Why is it that when I go to create a CNN with 4 layers (output channels: 64, 32, 16, 16), I can do this in PyTorch, but in Tensorflow I get resource errors saying I don't have enough resources?

For reference I am using a stock NVIDIA RTX 3080.

Also, now that I am experimenting with larger models, would I benefit from renting TPU? Does this make the actual models train faster and would it help with larger batches?

Comments

You must log in or register to comment.

schludy t1_j09ukmr wrote on December 15, 2022 at 2:34 AM

Do you handle the data the same way? Maybe you're loading more data in the tensorflow implementation. It's really hard to tell without seeing the code

Oceanboi OP t1_j0cpolp wrote on December 15, 2022 at 6:16 PM

Data is handled both the same way. I think it has to do with what u/MrFlufypants said, because when I restart my kernel and run it after freeing up some resources, it runs. I think the number of filters I was setting are right at the threshold in which my GPU runs out of VRAM, so small memory management differences in TF and PyTorch are causing TF to hit the limit faster than PyTorch.

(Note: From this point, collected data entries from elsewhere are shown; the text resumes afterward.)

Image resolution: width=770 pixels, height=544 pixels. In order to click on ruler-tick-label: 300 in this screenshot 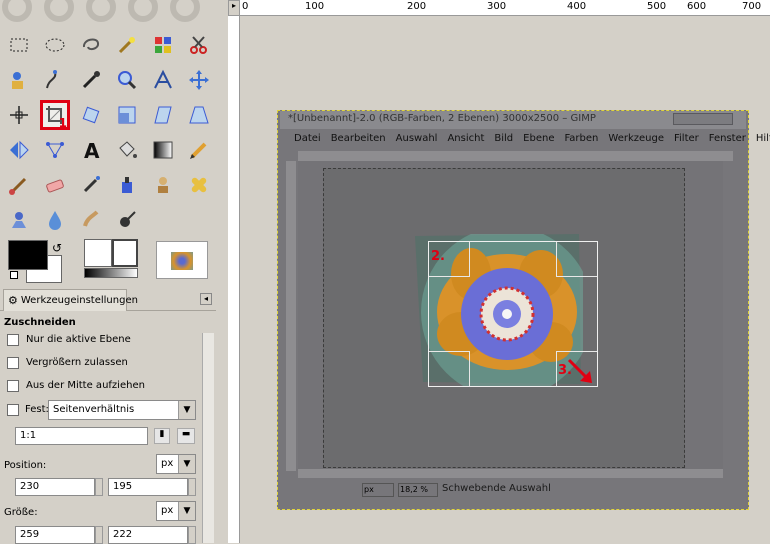, I will do `click(497, 6)`.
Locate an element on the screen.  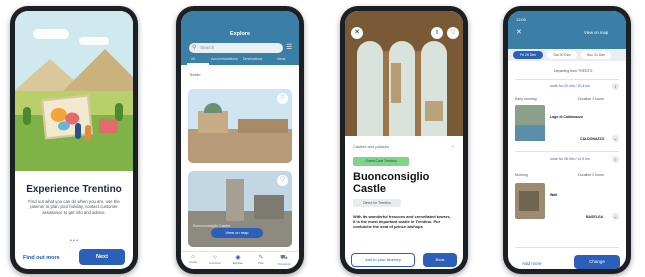
tab-accommodations: Accommodations is located at coordinates (224, 59).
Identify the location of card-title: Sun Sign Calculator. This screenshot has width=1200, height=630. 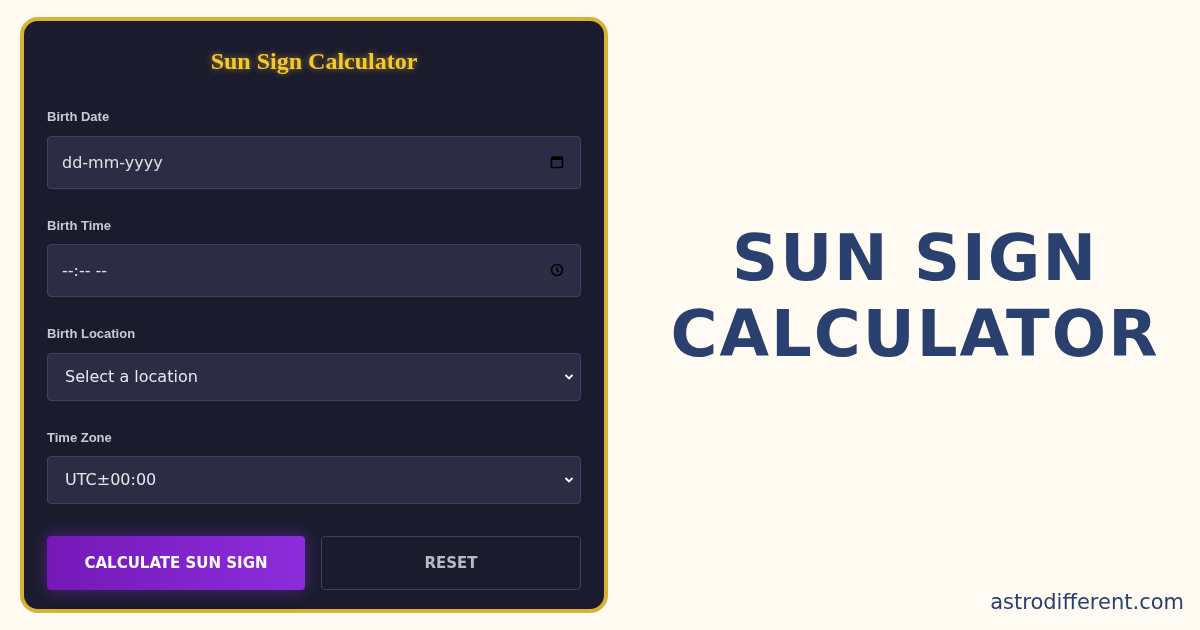
(314, 62).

mofawzy89 t1_j09kc7w wrote on December 15, 2022 at 1:18 AM

I'm not sure about memory management between both but I faced thr same for BiLSTM For large models use gcp better yes tpus or nvidia A100

MrFlufypants t1_j0ao1ei wrote on December 15, 2022 at 7:07 AM

I’ve had issues where tensorflow automatically grabs the whole gpu while PyTorch only uses what the model asks for. Could totally not be your problem, but if you’re running multiple models it could be your problem

veb101 t1_j0atf1m wrote on December 15, 2022 at 8:16 AM

I think this can be solved using:

tf.config.experimental.set_memory_growth(gpu_device, True)

MrFlufypants t1_j0atiwu wrote on December 15, 2022 at 8:18 AM

There are a couple ways to do it. That’s the one I use normally. Sometimes that doesn’t work though. Can’t quite remember the use case where it wasn’t working

MOSFETBJT t1_j0dbib4 wrote on December 15, 2022 at 8:36 PM

This is what helped when I had a similar issue

[deleted] t1_j09kbyk wrote on December 15, 2022 at 1:18 AM

[deleted]

VirtualHat t1_j0ds33h wrote on December 15, 2022 at 10:24 PM

They mean they have 4 Conv layers, with 64, 32, 16, and 16 channel outputs. The filter size is not given.